Every little thing—plans, dreams, goals, emotions—in its cookie-cutter place.
No room for mistakes, tripping up, falling down.
Doesn’t sound so bad on the surface, does it?
The result could only be a job well done, right?
None of these things are bad in and of themselves.
Until we bundle them all together,
tie ourselves to the load
like a prisoner to a ball and chain
and call it
My goodness—what a dirty word it is.
It sounds pretty.
It even looks pretty.
The very formation of it—all those curves and soft edges—make it flow right there on the page.

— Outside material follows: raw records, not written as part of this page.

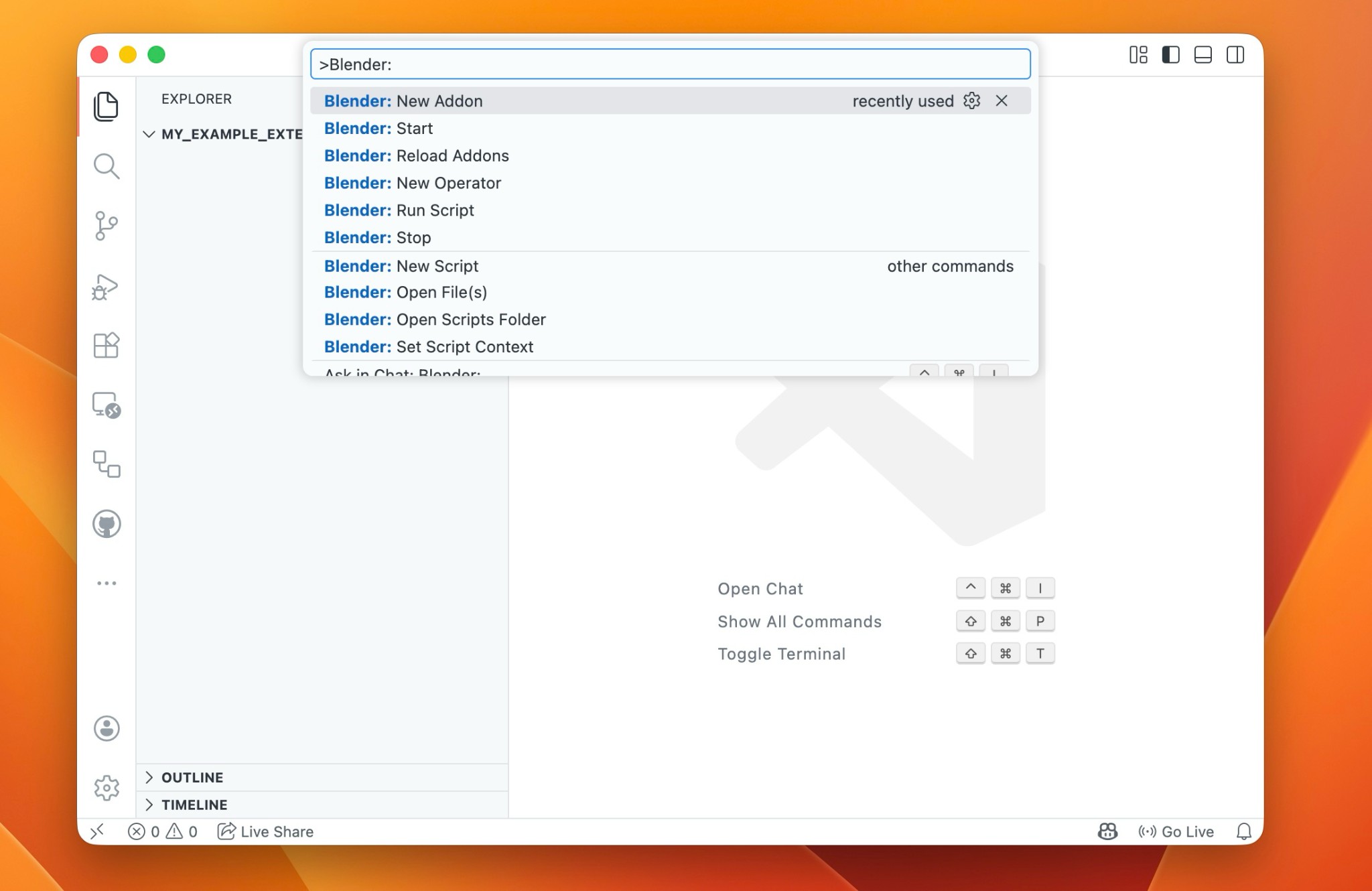Expand the OUTLINE section
Viewport: 1372px width, 891px height.
tap(192, 777)
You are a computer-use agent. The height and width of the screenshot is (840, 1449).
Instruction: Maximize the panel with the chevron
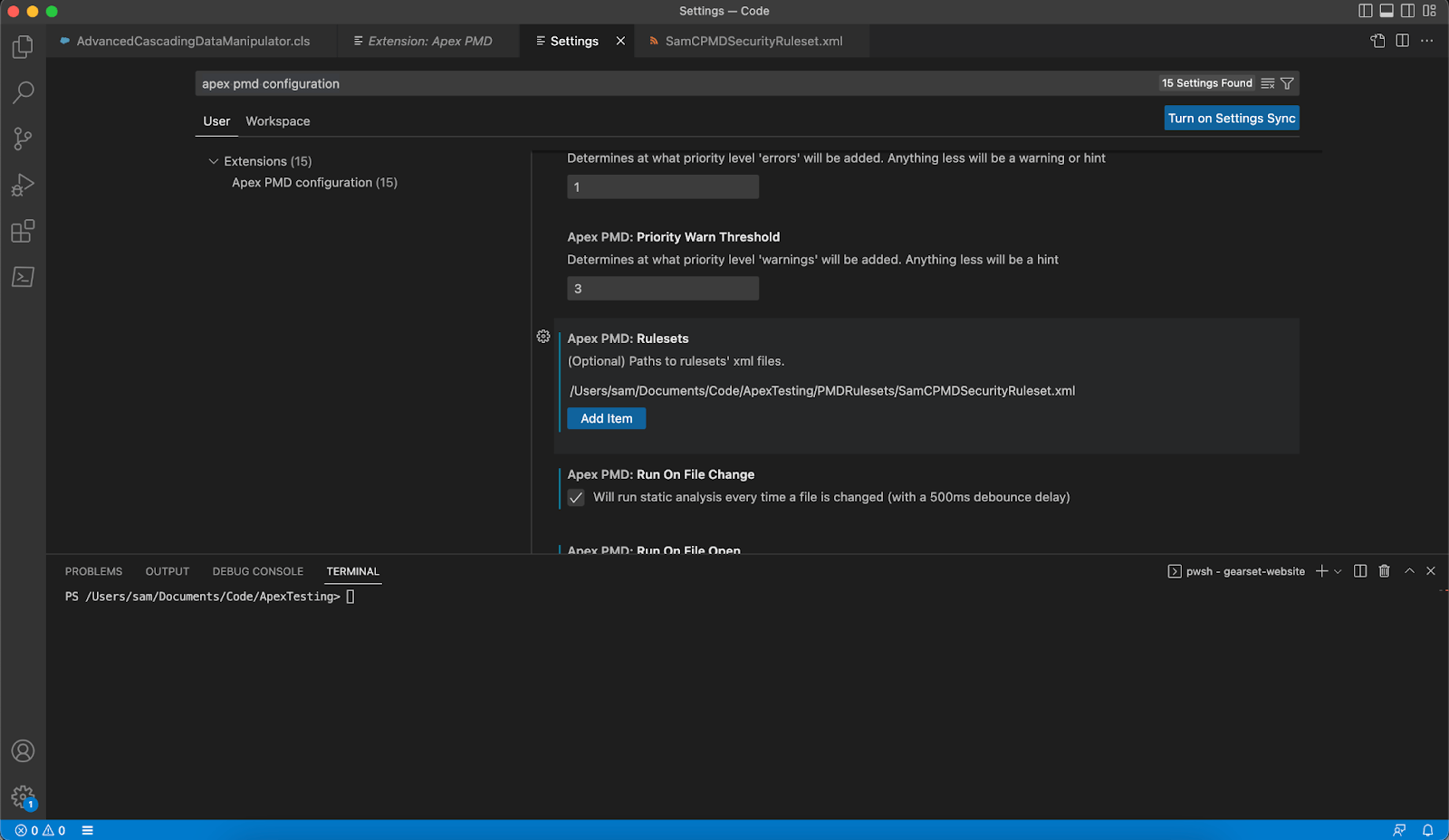[x=1409, y=570]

(You’re humming that John Legend song, now—aren’t you? Admit it. I won’t tell.)
We buy into it.
I bought into it.
We think we have to live up to it.
I thought I had to live up to it.
It lies to us, friends.
Perfectionism seductively whispers that we have to achieve it in order to be accepted or to be successful.

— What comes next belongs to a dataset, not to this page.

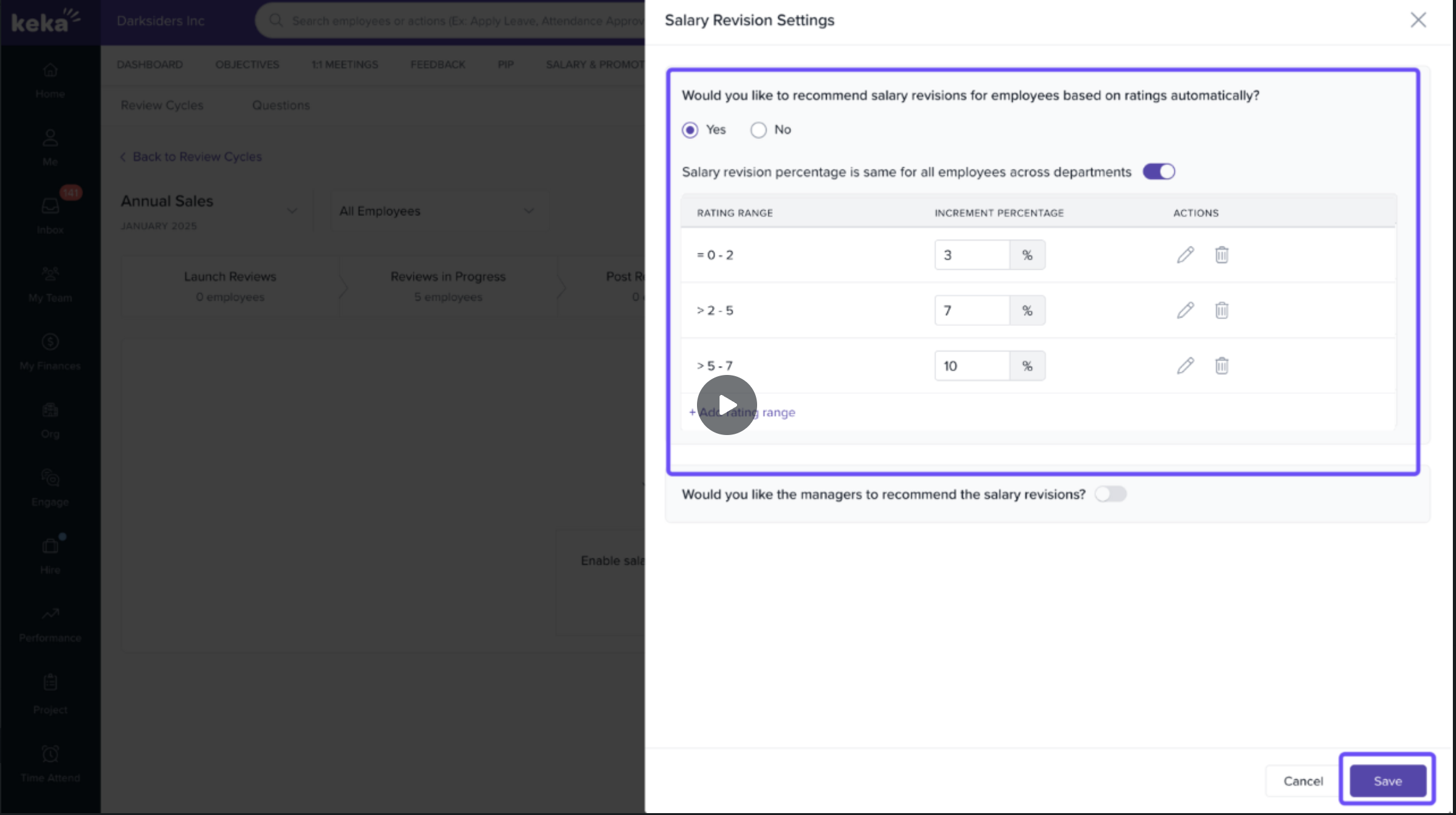
Task: Click trash icon for > 5 - 7 row
Action: coord(1221,366)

Perfectionism sneaks into our psyche, often early on in our lives, conditioning us to just try harder to be perfect, unfailingly good at everything.
Perfectionism chokes our ability to admit our helplessness.
Perfectionism paralyzes us with the fear that we can never measure up.
He sat across the table from me, composition book open before him, pencil in hand.
I spoke softly to him.
“All you have to do is try. It doesn’t have to be right; it doesn’t have to be perfect.
All I want you to do is try.”
His tears fell faster, sobs caught in his chest.
“You can do this. I know you can. I believe in you.”
Perfectionism is poison.
It makes us believe we can’t succeed before we even try.
I’m a recovering perfectionist who knows this all too well. It’s been an underlying current in my worldview since pre-adolescence years.
I know how difficult it is to live under this largely self-inflicted mandate to be the best at it all, to mask the less-than-pretty emotions, and to strive for impossible standards.
And when I see my students—at the very young, impressionable ages of 5, 6, 7—falling prey to the same mindset, my heart breaks.
It breaks when the simplest task releases a torrent of tears because the student can’t bear the thought of not getting it right.
He doesn’t know what I know, now—that the process of getting it wrong—is exactly how he will learn to get it right; getting it wrong will unlock the freedom to fall and get back up again. Getting it wrong will allow him to learn how strong, how smart, how resilient he is.
I sit across that table from him, silently praying for those lies to fall away, willing him to just try. Because I know he will succeed; he won’t get those words spelled correctly every time, but he will succeed. He will succeed because all he has to do is try his best.
Quietly waiting for him to calm down,
that still small voice whispers to my own heart:
You don’t have to be perfect. You don’t have to have all the answers.
You just have to try.
Listen to what I’m saying to you—and just try.
Don’t fight so hard,
just rest in knowing that I want the best for you.
Our Heavenly Father doesn’t expect us to be perfect. He knows we can’t be. He came to the cross to be our Perfection through salvation. Any other attempt at achieving perfection is futile. We will chase our proverbial tails until we’re exhausted by pursuing perfection. It’s not worth it. I’d rather be imperfect and free to be who God created me to be than to spend all my energy stuffing that person into a package that appears perfect.
Friends, as we are running headlong into a season of trying to measure up, check all the boxes, prepare all the decorations, gifts, and parties, don’t give in to the lie of perfection. We aren’t perfect. Not one of us. We can’t be; we’re human. We can do our very best to make the most of the season. But what really matters is that we listen for His voice, follow His leading, and lay down our perfectionism for His holiness.